In fact just in today’s SMH there was a report on the expletive laden barrage of Andy Murray’s girlfriend. But I guess when you’re white and beautiful, it’s more permissible.

The media certainly know who to prop up as our nations faces and who we would rather sideline. The treatment of Michelle Leslie and Shapelle Corby is a another case in point. You could argue that Ms Leslie donning female muslim attire to curry favour with her prosecutors didn’t exactly warm her to Australians but the treatment of her in the media and the response by the Australian public was vastly different from Shappelle Corby. Yes the facts of the two cases did differ however I do know that Michelle’s offense was much less than Shappelle’s and yet on talk back radio the vitriol towards Michelle Leslie was quite astounding and disproportionate to her ‘crime’. Ms Corby on the other hand was deemed ‘one of us’ and therefore worthy of the attention and sympathy from your average Australian. I’m only gathering this from the tone of talk back radio and newspaper comments sections and the fact that Channel 9 thought her ‘Australian’ enough to retell her story in a telemovie.

A few years ago in a baby photo competition by a well known Australian brand, a multiracial couple sent in their photo of a Eurasian baby; part Chinese and part Anglo Australian. The awful amount of name calling and questioning whether that child was truly Australian enough to win an Australian baby competition was really disgusting. That baby was born in Australia and her identity and worth as an Australian should never be questioned nor based on her phenotype. The fact that the general public saw fit to abuse this couple highlights a couple of issues : a) the general lack of manners and respect in Australia towards difference b) the publishing of such commentary by the media and allowing it to take place c) the lack of media advocacy and support for the family. It kind of slaps in the face of a ‘fair go’, a supposed unique Australian value.

There are many examples of how a white face is chosen to be splashed across the front cover of popular women’s magazines (e.g The Australian Women’s Weekly), how a white story is more relevant and important than a person of colour and how indigenous news is treated by mainstream media (read articles by Celeste Liddle).

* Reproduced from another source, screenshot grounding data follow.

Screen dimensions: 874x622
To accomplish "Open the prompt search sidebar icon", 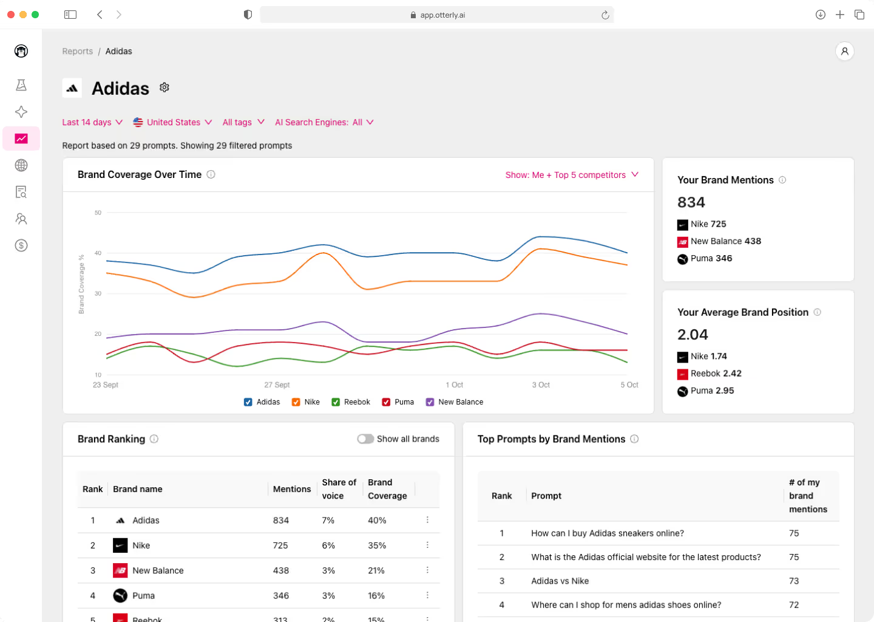I will [21, 192].
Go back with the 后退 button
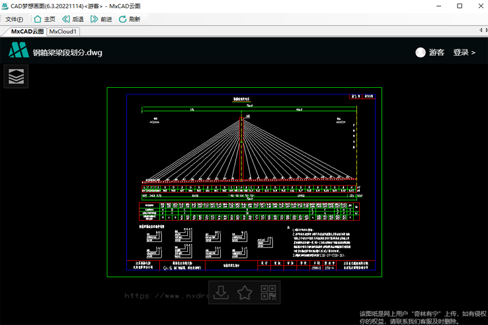Screen dimensions: 488x325 73,19
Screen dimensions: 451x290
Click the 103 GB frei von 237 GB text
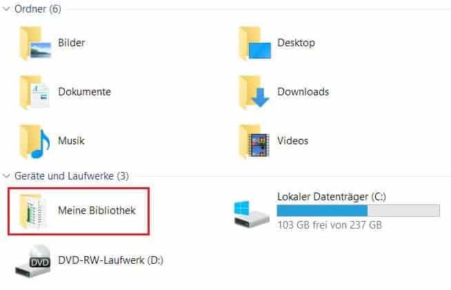point(330,224)

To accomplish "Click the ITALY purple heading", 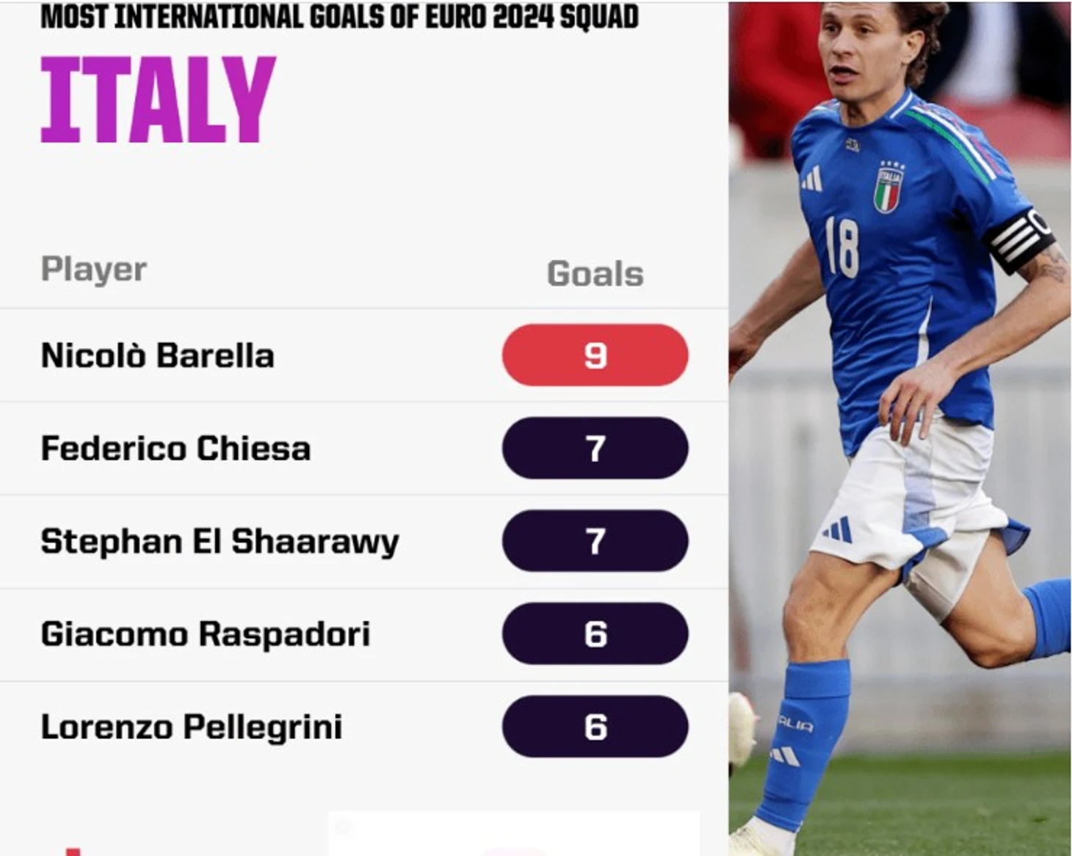I will pos(158,99).
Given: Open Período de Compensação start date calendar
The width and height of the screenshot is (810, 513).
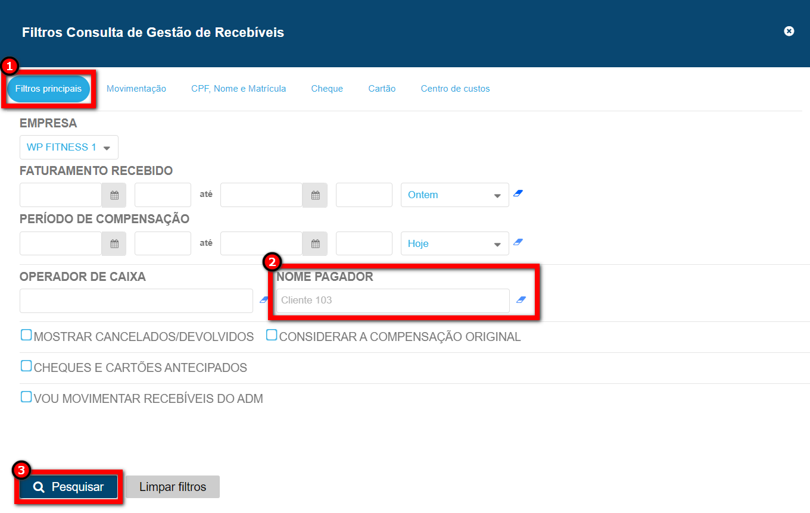Looking at the screenshot, I should 114,243.
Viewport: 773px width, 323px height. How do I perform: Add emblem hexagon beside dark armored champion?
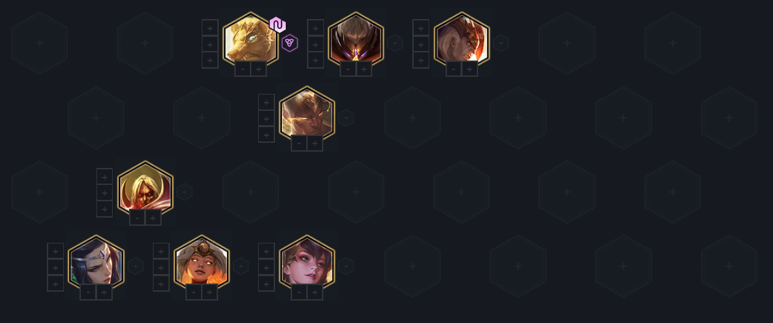pos(395,43)
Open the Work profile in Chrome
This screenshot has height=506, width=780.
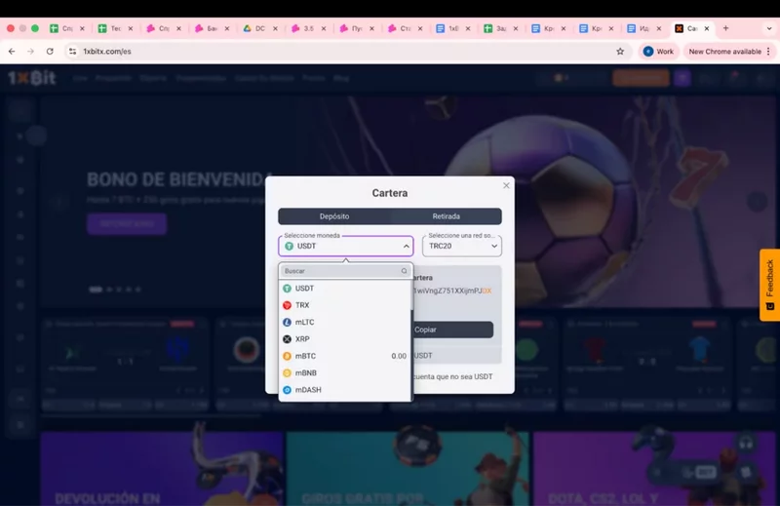pos(659,51)
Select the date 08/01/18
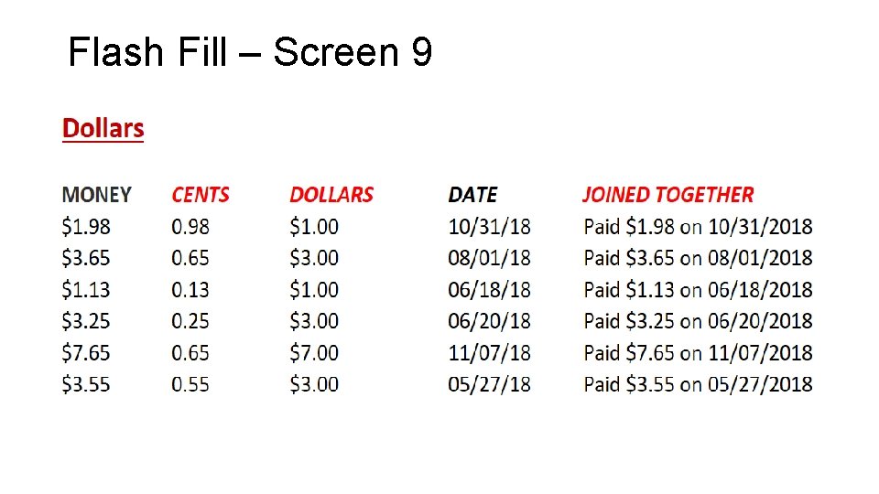Viewport: 879px width, 494px height. (x=489, y=258)
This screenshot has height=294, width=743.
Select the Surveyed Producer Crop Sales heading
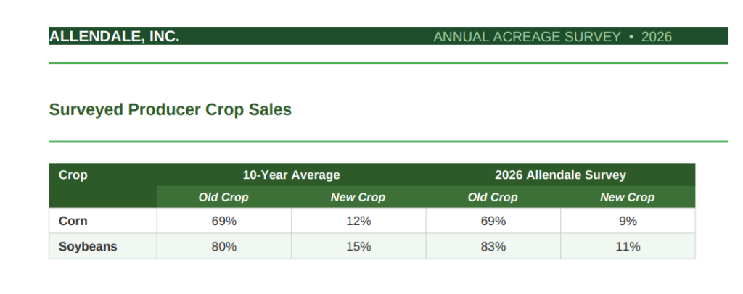tap(170, 109)
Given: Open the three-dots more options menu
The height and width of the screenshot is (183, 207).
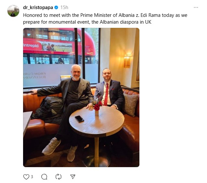Looking at the screenshot, I should 196,7.
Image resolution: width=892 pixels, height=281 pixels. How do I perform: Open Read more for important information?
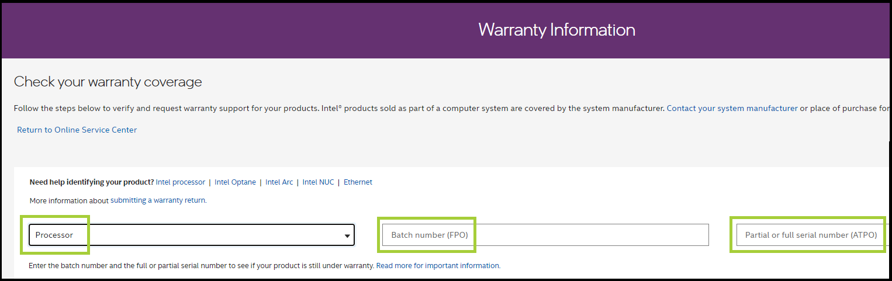438,266
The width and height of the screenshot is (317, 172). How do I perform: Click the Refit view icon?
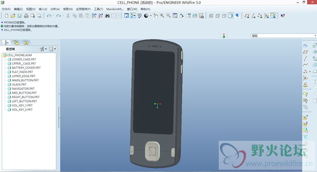[175, 16]
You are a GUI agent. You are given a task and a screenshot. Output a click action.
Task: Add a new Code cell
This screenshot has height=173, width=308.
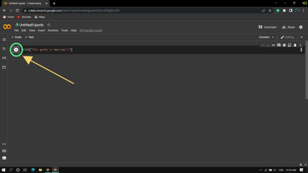16,37
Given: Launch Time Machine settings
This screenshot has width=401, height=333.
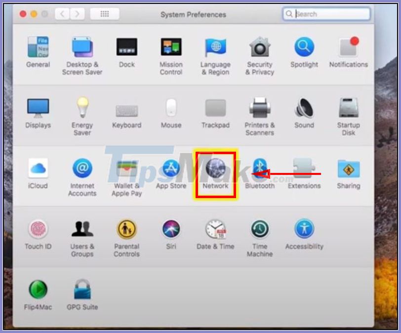Looking at the screenshot, I should 259,228.
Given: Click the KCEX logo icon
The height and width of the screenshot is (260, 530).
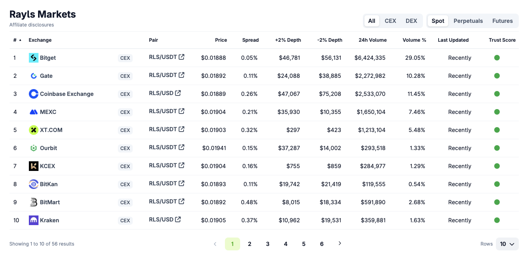Looking at the screenshot, I should 34,166.
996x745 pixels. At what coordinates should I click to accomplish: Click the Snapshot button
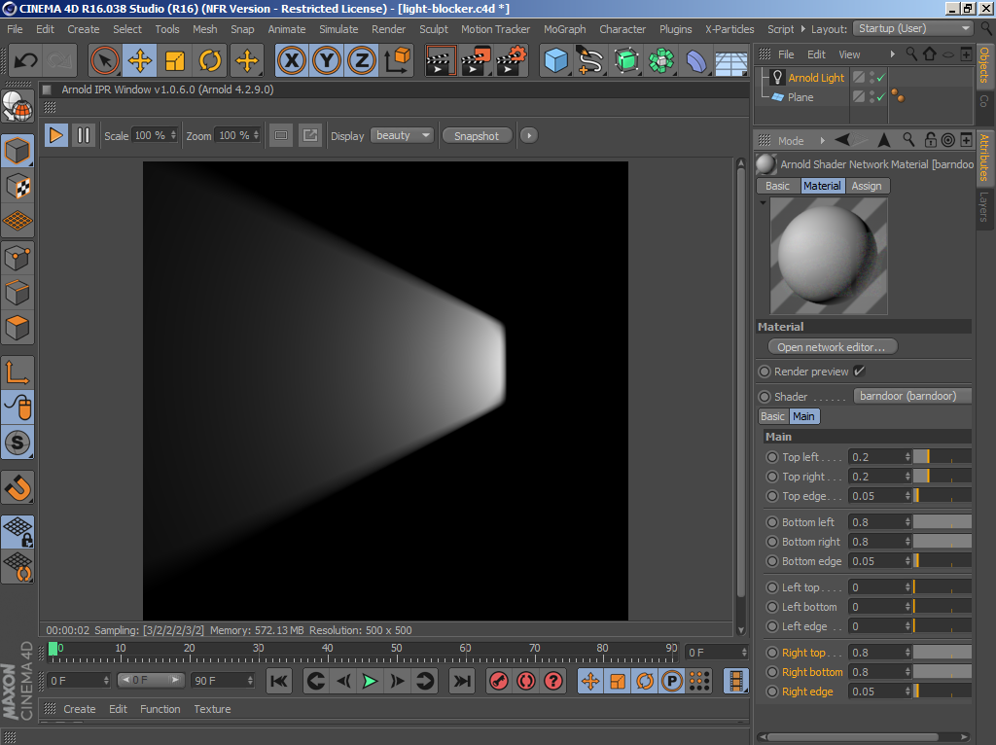point(477,135)
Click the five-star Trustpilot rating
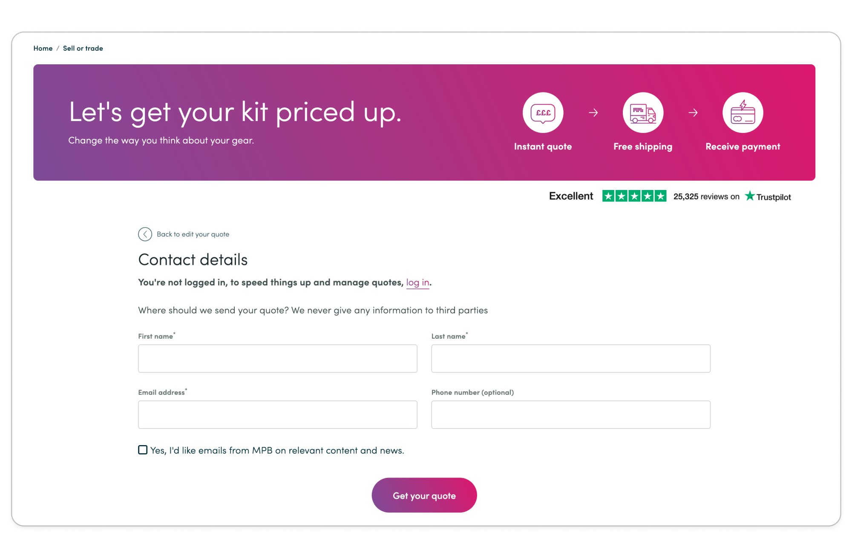This screenshot has width=852, height=558. (x=634, y=196)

Even in popular television programs, you’d be hard pressed to find a non-white face. A very good play on the issue of media and it’s whitewashing in Australia is one called ‘Lighten Up’ performed at the Griffith Theatre in Sydney. It challenges the over use of white Australia in film. Even in media outlets like Foxtel, its own productions still cling to a white Australia but they feel good about themselves inserting ‘foreign’ channels for the rest of us. Why can’t a non white Australian face be used in Australian drama? What’s so uncomfortable about that when you walk down the streets of Sydney, Melbourne, Perth, Brisbane and Darwin and see many non white Australian people?

If we are to accept differing phenotypes as being Australian then we need to have responsible and fair portrayals from our media, and we need the heads of these mainstream media organizations to re-engineer who is an Australian. As challenging as this is for Anglo Australians to let go, putting your head in the sand long enough will only lead to suffocation.